Source data:
···
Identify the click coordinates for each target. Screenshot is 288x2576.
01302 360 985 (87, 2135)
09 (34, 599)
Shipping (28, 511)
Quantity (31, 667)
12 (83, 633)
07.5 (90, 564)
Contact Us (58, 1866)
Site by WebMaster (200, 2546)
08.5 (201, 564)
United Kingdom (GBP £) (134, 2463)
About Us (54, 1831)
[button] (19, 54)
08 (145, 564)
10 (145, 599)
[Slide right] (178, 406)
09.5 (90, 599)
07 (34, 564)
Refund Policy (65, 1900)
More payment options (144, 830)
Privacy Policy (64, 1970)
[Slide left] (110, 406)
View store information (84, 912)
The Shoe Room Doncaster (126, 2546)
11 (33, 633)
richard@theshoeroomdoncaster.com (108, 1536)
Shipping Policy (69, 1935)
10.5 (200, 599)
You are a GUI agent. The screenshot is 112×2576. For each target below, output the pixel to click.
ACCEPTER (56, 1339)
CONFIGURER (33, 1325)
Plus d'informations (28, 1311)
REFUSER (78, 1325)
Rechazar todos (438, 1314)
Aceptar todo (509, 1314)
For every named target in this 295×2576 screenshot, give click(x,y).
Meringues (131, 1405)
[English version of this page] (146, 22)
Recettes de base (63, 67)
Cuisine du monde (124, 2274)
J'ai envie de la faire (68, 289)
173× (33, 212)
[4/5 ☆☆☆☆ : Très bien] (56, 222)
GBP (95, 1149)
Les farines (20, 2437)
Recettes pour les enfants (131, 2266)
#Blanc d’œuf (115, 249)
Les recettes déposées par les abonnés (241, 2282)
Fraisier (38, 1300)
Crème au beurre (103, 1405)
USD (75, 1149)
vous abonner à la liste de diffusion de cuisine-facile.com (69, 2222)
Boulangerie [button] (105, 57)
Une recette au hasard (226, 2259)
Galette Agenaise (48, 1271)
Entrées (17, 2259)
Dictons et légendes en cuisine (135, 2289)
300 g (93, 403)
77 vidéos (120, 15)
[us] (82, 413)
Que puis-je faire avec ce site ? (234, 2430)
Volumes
···
> [Exercise]
Take every line from the records that holds "Policy" and copy it down.

> [Solved problem]
Refund Policy (65, 1900)
Privacy Policy (64, 1970)
Shipping Policy (69, 1935)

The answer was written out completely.